Business Day (Johannesburg)

South Africa: System Allows Politicians to Engineer Municipal Downfall

opinion

Johannesburg — THE continued meltdown of municipal systems is deeply troubling. Local government provides, or should provide, some of the most essential public services: water, sanitation, electricity, roads, recreation facilities, and the settlements in which people must create their homes.

National political leaders living in major metropolitan areas often underestimate the human impact of the relentless blackouts, overflowing sewers, substandard housing projects, and endemic corruption found in so many local communities.

Co-operative Governance and Traditional Affairs Minister Sicelo Shiceka last week announced a welcome expansion of anti-fraud programmes with his 2014 Clean Audit Project. Seconded officials will tour municipalities and engage with poorly performing accounting officers. The Hawks will supposedly crack down on those who attract adverse auditors' opinions.

But the Clean Audit Project does not move much beyond symptoms to address the underlying causes of the local government crisis. First, successive governments have made crazy demands upon municipal systems. The provision of "free" water, "free" electricity and local economic development are impossible burdens for poor municipalities to shoulder. National government should tailor local policies to the resources that can be made available for their implementation or it should itself ensure that necessary additional resources can be found.

Second, the management systems and skills bases of small towns and district municipalities either never really existed or have all but collapsed. Few local authorities boast the ideal triumvirate of an autonomous municipal manager, an experienced chief engineer and a qualified financial officer. Two meticulously researched volumes published by the South African Institute of Civil Engineers demonstrate that engineer numbers have fallen while the tasks they are called upon to perform have dramatically grown.
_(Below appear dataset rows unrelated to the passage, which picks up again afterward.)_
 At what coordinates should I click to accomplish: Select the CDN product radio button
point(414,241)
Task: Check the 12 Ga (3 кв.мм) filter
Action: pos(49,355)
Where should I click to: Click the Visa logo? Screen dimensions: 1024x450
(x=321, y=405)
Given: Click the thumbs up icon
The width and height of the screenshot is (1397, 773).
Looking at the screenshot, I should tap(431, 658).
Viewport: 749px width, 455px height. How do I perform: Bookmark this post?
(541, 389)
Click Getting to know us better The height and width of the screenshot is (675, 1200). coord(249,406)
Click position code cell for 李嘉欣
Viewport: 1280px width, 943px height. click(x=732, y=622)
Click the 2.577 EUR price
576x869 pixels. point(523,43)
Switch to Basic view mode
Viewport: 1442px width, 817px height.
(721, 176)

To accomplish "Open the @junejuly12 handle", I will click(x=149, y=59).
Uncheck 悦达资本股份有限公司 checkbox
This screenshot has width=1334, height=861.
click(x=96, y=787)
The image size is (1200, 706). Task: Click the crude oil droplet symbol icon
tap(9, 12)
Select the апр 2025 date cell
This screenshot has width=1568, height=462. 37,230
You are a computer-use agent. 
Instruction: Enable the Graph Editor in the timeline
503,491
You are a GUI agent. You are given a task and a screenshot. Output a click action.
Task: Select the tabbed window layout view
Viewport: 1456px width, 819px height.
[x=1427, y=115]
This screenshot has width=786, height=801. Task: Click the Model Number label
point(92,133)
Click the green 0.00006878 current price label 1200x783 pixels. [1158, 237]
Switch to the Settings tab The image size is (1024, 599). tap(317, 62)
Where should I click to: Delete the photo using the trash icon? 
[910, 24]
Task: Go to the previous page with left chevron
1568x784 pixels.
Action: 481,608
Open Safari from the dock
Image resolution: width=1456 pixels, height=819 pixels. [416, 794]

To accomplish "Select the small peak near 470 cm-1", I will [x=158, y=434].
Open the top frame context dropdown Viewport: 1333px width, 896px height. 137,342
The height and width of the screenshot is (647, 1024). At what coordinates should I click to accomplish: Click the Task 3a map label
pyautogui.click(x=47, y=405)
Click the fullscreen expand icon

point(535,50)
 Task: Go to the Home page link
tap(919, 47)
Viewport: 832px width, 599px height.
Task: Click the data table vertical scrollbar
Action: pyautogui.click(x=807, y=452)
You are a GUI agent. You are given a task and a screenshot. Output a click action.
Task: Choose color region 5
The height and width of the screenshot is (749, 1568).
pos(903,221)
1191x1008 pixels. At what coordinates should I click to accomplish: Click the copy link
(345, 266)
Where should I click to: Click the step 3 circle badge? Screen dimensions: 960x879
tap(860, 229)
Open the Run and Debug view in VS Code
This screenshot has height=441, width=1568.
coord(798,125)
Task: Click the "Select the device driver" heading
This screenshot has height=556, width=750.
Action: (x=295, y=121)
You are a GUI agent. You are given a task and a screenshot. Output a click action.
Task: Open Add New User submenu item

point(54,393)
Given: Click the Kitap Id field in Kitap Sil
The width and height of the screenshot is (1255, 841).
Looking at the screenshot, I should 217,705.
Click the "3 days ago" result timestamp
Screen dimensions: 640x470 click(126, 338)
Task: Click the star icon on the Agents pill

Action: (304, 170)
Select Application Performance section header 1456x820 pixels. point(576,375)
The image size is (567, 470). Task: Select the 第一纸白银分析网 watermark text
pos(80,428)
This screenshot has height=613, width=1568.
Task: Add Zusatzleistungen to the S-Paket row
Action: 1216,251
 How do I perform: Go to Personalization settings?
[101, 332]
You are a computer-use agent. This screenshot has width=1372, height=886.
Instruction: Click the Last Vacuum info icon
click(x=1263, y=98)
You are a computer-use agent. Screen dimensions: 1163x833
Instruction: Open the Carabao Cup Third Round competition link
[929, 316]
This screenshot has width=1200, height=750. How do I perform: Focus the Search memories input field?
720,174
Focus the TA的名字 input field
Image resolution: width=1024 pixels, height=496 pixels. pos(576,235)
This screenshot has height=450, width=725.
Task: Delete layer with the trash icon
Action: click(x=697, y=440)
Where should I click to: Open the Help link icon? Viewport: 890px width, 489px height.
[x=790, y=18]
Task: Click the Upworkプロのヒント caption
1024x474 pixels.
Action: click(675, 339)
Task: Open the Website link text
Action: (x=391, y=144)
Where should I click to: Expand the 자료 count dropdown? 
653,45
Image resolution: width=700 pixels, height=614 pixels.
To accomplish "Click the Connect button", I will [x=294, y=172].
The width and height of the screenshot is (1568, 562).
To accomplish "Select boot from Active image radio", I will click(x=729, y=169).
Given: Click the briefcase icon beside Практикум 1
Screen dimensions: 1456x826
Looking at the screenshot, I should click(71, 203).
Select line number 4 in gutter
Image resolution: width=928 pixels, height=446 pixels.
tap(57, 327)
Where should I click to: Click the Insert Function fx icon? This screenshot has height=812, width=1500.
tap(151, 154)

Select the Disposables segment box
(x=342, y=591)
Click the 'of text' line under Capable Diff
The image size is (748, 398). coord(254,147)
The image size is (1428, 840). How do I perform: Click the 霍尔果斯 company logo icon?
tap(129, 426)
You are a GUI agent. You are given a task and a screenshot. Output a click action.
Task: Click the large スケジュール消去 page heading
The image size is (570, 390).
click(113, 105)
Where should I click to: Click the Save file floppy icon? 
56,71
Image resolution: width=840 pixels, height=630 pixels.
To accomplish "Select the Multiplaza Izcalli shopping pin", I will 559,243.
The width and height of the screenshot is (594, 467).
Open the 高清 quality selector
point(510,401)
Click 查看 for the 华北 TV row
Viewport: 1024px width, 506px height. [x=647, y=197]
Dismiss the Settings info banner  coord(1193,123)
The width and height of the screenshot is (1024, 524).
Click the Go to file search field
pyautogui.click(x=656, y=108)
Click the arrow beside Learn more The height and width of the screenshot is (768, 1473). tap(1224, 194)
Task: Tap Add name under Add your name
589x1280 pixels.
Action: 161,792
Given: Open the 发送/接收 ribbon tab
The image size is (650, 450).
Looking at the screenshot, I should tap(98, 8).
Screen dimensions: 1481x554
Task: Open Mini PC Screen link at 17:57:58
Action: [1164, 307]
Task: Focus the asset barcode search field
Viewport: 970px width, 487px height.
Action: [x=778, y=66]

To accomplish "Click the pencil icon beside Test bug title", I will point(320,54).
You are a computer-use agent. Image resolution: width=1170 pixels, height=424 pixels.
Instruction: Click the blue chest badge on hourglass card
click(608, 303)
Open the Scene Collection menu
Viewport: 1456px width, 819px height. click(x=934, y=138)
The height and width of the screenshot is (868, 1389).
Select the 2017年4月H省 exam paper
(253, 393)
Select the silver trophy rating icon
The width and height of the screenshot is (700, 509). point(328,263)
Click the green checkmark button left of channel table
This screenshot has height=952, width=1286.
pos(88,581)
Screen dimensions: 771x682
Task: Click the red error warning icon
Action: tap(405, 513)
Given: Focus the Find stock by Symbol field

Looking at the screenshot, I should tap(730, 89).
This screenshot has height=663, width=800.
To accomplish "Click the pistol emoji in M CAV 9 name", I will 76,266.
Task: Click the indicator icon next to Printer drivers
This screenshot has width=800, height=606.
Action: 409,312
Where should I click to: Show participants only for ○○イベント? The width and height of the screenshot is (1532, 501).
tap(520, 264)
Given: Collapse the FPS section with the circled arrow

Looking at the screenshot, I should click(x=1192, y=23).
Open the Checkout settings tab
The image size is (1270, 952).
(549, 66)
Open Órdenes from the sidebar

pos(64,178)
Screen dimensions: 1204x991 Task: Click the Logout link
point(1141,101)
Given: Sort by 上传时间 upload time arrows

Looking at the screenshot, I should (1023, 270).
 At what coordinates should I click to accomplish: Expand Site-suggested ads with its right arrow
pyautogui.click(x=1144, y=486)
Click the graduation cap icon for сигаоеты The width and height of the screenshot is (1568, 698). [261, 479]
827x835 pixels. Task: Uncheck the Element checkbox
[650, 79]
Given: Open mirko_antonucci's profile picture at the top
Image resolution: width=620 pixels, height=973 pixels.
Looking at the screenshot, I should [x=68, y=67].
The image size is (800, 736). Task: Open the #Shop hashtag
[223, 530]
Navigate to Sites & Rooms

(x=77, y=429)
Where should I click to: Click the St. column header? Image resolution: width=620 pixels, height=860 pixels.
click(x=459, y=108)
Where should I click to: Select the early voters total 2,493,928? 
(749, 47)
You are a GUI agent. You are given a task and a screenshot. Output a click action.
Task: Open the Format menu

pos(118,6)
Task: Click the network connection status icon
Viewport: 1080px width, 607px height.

Just three civil engineering professionals now serve every 100000 people, as against 21 in the late 1980s.

Municipal engineering departments can no longer handle the entire project cycle and their artisan training programmes have been wound down. Sew age and water systems are moving towards crisis, poor roads increasingly cut citizens off from schools and clinics, and long- term planning and investment in economic infrastructure have all but evaporated.

There is a pressing need to build municipal engineering and finance departments from the bottom up, and to create a career structure to attract fresh blood into local government administration. Bursaries and teaching support in higher education are one important part of the solution, but skills and capabilities can only be built by supervised work experience. Controversial solutions, such as the recruitment of retired professionals to mentor younger staff, will need to be tried. The alternative is a spread of the poverty, water-borne disease and collapsing transport systems already evident in some of the poorest-performing municipalities.

Third, the paralysing politicisation and associated corruption of municipal administration needs to be curtailed. The Municipal Systems Act allows a mayor to govern in secret with a hand-picked executive committee. The African National Congress (ANC) has encouraged its local political leaders to make full use of this mechanism.

A decade ago, old-school town managers were cast as the enemies of transformation, preoccupied only with maintaining whites' municipal services. Elected ANC mayors meanwhile laboured under intense pressure to deliver houses, water and sanitation to communities who had nothing. The exclusion of municipal managers and engineers from key decisions for a decade, however, has now resulted in a devastating neglect of bulk services, maintenance, and infrastructure investment.

The white diehards are long-gone, but executive mayors continue to drive out black and white municipal managers and engineers alike, for their own sometimes nefarious reasons. Scrupulous and experienced officials are replaced by compliant youngsters, who are unable to resist councillors' abuses of power.

The tendency for politicians to sit on official committees, and to rig tenders to their own benefit, resulted in 2004 in the government's restoration of the sole power to adjudicate tenders to officials. Villainous councillors, however, have found ways to circumvent this legislation, and they have redoubled their efforts to retain only compliant officials in their fiefdoms. Now the ANC is deploying some of the most unappealing and unqualified local politicians as municipal managers.

The ANC has tried to manage the municipal crisis internally but it has comprehensively failed to create the necessary checks and balances. Executive mayors should no longer be permitted to govern behind closed doors and to ignore the advice of professional managers, finance officers and engineers.

Butler teaches politics at Wits University.